Texto proporcionado -
···

La colorimetría es mucho más que una tendencia de moda; es una herramienta poderosa que puede transformar por completo tu imagen personal. Se trata del estudio de los colores que mejor se armonizan con tu tono de piel, el color de tus ojos y el de tu cabello. Entender tu paleta de colores ideal no solo te ayuda a elegir la ropa, sino que también guía tus decisiones de maquillaje y accesorios, creando un look que te hace lucir más radiante y saludable.

En el mundo de la moda, los colores se clasifican en cuatro grandes categorías, basadas en las estaciones del año: primavera, verano, otoño e invierno. Cada estación tiene su propia paleta de tonos que favorecen a un tipo de persona. Por ejemplo, si tienes un subtono de piel cálido, es probable que los colores de otoño (como los terracota, mostaza y verde oliva) te queden espectaculares. En cambio, si tu subtono de piel es frío, los tonos de invierno (como el azul marino, el fucsia y el negro puro) resaltarán tus facciones.

···

Datos mostrados -
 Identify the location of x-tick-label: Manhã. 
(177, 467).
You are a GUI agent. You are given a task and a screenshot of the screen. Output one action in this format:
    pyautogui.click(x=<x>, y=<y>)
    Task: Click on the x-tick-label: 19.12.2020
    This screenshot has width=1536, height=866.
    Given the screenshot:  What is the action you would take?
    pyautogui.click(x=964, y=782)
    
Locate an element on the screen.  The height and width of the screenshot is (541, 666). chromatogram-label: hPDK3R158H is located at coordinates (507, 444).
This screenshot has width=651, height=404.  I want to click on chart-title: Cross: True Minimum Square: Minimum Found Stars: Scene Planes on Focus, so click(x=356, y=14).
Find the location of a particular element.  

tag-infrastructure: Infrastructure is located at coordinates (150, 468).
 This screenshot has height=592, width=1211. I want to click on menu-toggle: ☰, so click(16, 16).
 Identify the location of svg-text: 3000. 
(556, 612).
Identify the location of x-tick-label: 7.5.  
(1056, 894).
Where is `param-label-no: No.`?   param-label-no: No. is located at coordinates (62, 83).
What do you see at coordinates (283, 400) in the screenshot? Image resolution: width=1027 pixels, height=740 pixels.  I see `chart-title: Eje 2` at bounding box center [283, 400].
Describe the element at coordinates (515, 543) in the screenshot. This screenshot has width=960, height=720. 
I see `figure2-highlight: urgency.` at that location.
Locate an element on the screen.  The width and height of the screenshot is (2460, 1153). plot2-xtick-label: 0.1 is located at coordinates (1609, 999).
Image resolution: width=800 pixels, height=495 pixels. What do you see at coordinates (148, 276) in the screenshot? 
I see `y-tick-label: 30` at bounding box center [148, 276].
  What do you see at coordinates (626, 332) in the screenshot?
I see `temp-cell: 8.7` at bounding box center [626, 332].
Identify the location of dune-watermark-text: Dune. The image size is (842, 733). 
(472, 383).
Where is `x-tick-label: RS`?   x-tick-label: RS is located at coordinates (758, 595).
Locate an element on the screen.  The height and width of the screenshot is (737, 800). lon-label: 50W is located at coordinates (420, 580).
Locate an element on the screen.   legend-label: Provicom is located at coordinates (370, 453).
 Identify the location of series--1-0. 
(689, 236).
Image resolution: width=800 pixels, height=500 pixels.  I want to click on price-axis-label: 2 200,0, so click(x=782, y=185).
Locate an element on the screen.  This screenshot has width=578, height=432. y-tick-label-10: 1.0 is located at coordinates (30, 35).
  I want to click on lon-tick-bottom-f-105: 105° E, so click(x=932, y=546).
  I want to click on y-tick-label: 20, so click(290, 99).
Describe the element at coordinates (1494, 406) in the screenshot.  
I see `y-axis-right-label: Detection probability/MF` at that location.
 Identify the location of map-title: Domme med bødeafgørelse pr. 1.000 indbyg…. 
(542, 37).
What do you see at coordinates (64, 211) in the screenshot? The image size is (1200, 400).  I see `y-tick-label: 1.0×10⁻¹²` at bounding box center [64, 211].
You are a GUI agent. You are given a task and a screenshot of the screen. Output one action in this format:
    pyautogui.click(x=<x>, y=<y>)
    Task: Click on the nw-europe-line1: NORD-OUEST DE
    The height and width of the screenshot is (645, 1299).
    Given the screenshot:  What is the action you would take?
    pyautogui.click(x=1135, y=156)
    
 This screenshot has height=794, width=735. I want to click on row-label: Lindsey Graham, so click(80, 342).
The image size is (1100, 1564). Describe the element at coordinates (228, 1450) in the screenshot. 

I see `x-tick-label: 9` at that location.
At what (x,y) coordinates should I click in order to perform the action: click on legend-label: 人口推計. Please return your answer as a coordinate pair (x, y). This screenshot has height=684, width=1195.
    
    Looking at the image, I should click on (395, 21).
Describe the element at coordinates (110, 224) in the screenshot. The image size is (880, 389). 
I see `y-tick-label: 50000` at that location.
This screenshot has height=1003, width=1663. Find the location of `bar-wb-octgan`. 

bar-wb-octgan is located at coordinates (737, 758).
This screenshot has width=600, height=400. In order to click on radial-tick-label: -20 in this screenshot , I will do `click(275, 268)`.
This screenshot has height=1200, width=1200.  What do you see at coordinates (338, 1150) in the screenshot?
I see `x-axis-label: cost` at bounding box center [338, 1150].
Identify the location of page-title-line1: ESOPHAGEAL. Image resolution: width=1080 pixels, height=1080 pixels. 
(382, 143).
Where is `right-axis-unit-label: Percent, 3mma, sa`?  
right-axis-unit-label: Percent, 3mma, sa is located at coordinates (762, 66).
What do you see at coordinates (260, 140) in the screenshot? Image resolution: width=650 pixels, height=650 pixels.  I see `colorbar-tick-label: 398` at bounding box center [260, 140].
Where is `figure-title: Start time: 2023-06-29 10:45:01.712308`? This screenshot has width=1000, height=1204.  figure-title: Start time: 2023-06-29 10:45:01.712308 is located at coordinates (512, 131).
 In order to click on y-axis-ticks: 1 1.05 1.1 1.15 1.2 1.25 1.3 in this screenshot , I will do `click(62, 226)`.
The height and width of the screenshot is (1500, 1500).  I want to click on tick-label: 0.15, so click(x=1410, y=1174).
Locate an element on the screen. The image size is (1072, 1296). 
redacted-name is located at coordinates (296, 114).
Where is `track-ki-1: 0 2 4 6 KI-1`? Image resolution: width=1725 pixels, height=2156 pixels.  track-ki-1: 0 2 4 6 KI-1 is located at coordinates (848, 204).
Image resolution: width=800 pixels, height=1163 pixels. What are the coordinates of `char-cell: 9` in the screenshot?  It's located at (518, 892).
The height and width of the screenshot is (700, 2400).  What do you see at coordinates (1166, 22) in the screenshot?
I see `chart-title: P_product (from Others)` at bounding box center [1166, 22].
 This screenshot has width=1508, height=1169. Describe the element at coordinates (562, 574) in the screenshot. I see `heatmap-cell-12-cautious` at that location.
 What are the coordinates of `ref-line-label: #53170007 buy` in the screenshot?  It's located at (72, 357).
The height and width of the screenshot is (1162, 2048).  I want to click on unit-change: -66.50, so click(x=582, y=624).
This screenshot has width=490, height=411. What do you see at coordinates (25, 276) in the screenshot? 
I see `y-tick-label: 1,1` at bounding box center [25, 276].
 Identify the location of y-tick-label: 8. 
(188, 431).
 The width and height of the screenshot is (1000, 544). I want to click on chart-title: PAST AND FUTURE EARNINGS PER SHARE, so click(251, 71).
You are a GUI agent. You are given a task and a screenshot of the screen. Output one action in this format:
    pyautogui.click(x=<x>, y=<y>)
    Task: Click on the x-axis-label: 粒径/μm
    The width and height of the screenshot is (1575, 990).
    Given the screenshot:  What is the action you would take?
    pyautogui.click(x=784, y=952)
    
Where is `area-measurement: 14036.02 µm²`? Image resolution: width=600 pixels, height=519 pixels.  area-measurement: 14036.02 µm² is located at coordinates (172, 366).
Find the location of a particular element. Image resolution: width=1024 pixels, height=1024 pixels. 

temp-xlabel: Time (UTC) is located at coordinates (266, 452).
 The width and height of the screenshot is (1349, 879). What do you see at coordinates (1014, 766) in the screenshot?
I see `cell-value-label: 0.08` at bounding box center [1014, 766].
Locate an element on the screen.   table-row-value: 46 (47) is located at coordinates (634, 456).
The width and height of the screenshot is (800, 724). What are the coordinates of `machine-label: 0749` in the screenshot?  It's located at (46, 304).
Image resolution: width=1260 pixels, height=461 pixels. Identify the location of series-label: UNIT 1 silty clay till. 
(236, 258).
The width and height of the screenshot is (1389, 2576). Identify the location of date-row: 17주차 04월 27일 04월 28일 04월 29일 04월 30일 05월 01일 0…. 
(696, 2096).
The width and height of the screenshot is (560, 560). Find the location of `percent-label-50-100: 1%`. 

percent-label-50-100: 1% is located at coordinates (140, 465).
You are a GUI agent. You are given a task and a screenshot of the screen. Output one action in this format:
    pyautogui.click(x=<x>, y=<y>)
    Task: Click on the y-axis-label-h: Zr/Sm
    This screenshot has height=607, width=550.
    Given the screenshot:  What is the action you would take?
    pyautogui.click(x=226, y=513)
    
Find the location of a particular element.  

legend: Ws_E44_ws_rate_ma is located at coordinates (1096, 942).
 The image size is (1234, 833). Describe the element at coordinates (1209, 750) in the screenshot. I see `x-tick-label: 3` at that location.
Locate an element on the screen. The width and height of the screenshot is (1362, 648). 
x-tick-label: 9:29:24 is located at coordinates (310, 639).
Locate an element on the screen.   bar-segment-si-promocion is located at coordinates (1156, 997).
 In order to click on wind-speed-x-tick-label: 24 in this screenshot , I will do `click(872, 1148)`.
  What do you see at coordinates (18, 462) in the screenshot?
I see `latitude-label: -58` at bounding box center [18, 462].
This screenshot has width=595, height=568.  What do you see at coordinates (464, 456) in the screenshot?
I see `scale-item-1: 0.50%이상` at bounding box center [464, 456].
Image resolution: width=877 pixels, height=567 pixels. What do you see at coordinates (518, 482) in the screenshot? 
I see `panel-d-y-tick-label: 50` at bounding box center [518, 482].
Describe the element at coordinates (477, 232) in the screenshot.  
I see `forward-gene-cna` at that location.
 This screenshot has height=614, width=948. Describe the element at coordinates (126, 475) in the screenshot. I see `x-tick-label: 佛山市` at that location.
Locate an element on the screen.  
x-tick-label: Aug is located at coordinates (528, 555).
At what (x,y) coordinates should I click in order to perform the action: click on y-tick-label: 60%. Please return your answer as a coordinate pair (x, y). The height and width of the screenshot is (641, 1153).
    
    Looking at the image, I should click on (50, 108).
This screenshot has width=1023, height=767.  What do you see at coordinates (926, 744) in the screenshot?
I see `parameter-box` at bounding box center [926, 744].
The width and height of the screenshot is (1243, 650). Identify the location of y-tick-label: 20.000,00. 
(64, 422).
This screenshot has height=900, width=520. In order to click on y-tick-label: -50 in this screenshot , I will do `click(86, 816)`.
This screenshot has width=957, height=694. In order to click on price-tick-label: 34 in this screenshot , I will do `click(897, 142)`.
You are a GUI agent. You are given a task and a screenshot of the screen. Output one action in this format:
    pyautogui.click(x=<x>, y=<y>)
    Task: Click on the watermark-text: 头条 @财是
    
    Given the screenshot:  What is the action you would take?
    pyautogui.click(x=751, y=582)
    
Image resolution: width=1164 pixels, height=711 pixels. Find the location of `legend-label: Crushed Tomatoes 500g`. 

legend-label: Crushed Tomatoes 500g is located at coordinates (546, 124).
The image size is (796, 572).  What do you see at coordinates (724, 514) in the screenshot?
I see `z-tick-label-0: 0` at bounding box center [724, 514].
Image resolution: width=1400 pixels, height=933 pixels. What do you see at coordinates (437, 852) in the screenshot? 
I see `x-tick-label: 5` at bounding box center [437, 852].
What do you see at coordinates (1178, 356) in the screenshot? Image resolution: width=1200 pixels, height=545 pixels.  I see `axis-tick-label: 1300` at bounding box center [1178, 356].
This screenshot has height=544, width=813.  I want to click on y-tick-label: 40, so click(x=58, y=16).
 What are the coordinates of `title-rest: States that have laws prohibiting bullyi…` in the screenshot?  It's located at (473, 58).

···

Problemas y tareas -
a) Enumera las estaciones del año en que, según el texto sobre colorimetría, se clasifican los colores.
b) ¿Qué colores de invierno menciona el texto sobre colorimetría para quien tiene un subtono de piel frío?
c) Por favor, prosigue el texto sobre colorimetría a partir de su última oración.

Respuestas -
a) Primavera, verano, otoño e invierno.

b) El azul marino, el fucsia y el negro puro.

c)
El impacto en tu vida
Dominar la colorimetría tiene un impacto que va más allá de la ropa. Al usar los colores que mejor te sientan, no solo te verás mejor, sino que también proyectarás una imagen de mayor confianza y seguridad. Un simple cambio en el tono de una prenda puede hacer que la luz se refleje de manera distinta en tu rostro, minimizando imperfecciones y destacando tus mejores atributos.